授業は【座学】と【実技】分かれており、基本的に午前が座学、午後が訓練になっています。

後半になってくると座学が減って訓練漬けになってくるので、前半にしっかり体力をつけていきましょう。

消防学校1日のスケジュール

1日のスケジュールは決まっているので、しっかり時間を守って行動する必要があります。

消防学校によって多少の時間の違いはありますが、おおまかな1日のスケジュールは、下記のようになっています。

・6:00〜起床・点呼・錬成

消防学校の朝は6時の起床から始まります。

起床して、すぐに布団をきちんと片付けなければなりません。

布団を片付けたら、活動服に着替え、グラウンドに集合です。

点呼を行い、体操やランニングを行います。

寝起きだからといって、ダラダラすることは許されるはずもなく、あくびが見つかった時には、朝からペナルティとして腕立て伏せをさせられるようなこともあります。

これは、災害はいつ起こるか分からない中で、いつでもすぐに行動できるための訓練でもあります。
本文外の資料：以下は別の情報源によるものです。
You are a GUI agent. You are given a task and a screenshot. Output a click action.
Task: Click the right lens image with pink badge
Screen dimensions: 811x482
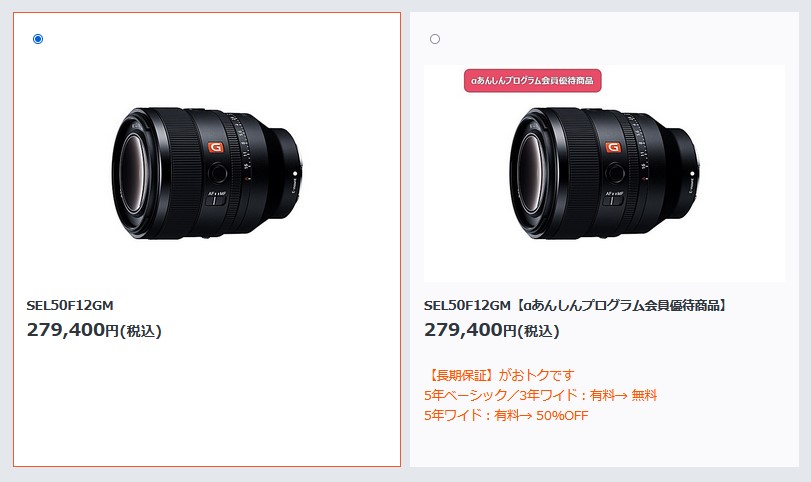pos(604,173)
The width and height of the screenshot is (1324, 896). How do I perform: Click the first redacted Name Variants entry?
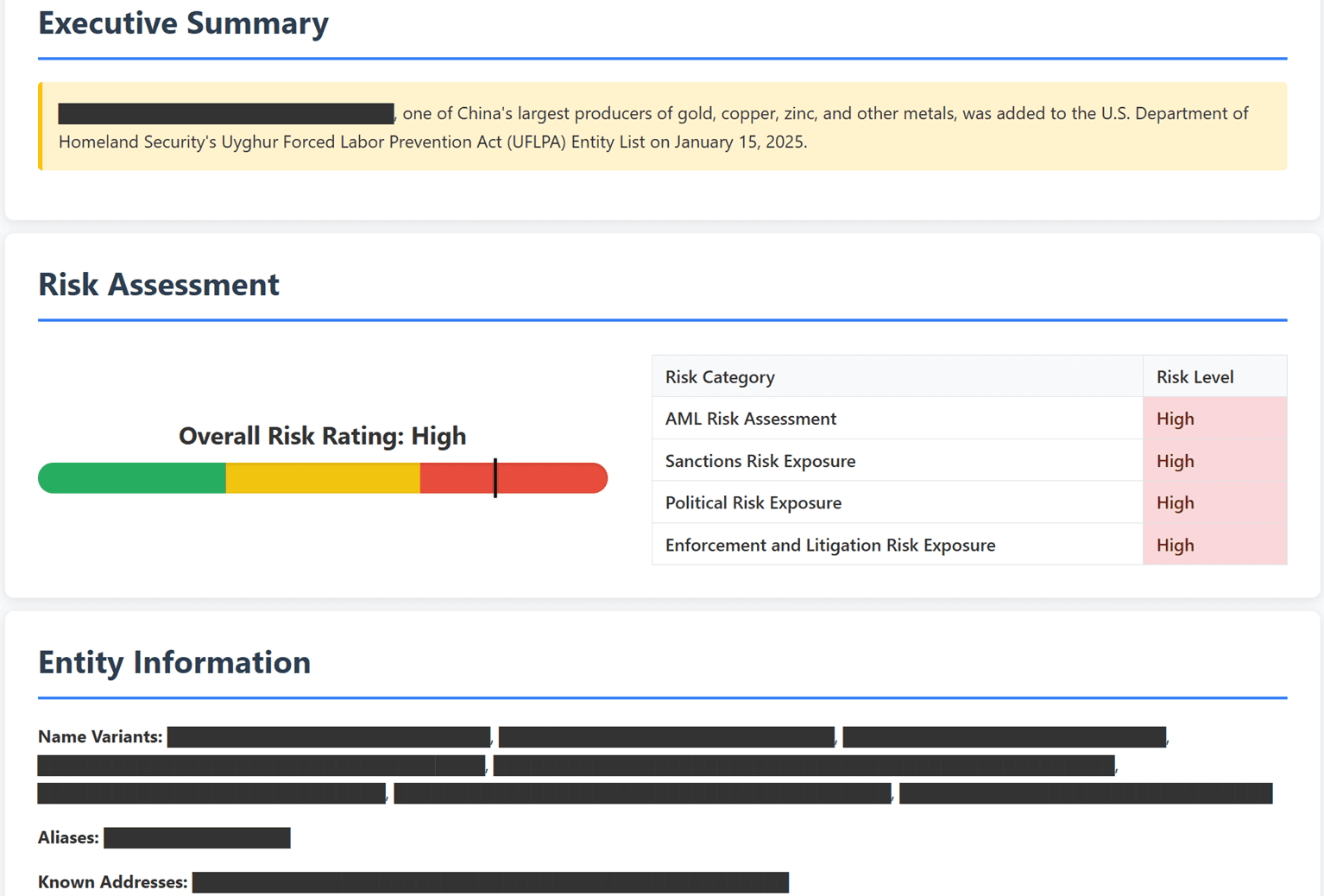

どうせ外だし確認もされないから、布団は適当でいいやというのも教官は見逃してくれません。
徹底的にきちんとするを身につけさせられます。

・7:00〜朝食・通常点検・授業の準備

点呼が終われば、朝食になります。

朝からしっかり運動して食べるので、最初は気持ち悪くなるようなことも…

その後は、【通常点検】がまたグラウンドで行われます。

通常点検は身だしなみや消防手帳の確認が行われます。

この通常点検でも服装の乱れや隊列のみだれで腕立て伏せをさせられるところもあります…
最初の頃はこの数時間で3桁の腕立て伏せをこなしていたこともありました…

通常点検が終わると、学生が授業の準備物を放送してくれるのですみやかに準備して送れないようにいくようになります。

・9:00〜午前の授業

9時から12時までが午前の座学・訓練になります。

1時限は50分で10分の休憩があり、午前中で3時限をこなします。

午前中は座学が中心です。後半になってくると訓練になってきます。

座学は、消防法などの法律的知識、火災等の基礎知識、安全管理といったことを学びます。

5分前行動が消防学校では基本です。
朝からクタクタになってることもありますが寝てはいけませんよ。

・12:00〜昼食・休憩

約1時間の昼食・休憩になります。

しかし、午後の授業は訓練になるため、準備をして集合となると実質休憩時間はほぼないと思っておいたほうがいいでしょう。

・13:00〜午後の授業

13時から17時までが午後の座学・訓練になります。

午後は訓練や体力錬成が中心で4時限をこないしていきます。

1時限は午前と同じ50分とはなっていますが、訓練の場合、時間が明確ではありません。

ただし、始業が遅れることは許されません

消火・救急・救助に関する様々な基礎訓練や想定訓練といった実践的な訓練を行います。

訓練の始まりに点検が入ります。
これも身だしなみや準備物が不足していたりといったことがあると腕立て伏せをさせられることもあります。

・17:00〜夕食・入浴・自由時間

ちょっと早いと感じるかもしれませんが、夕食の時間になります。

所属での勤務になってからもですが、消防の食事は普通より早い時間になります。

これは食事時は火を使うことも多く、また食事中に高齢者の救急事案が増えるので早めにという理由もあります。

夕食が終われば基本的に自由時間になります。

人それぞれの過ごし方をしていますが、体力錬成を行ったり、ロープ結索などの訓練復習をしている人が多いです。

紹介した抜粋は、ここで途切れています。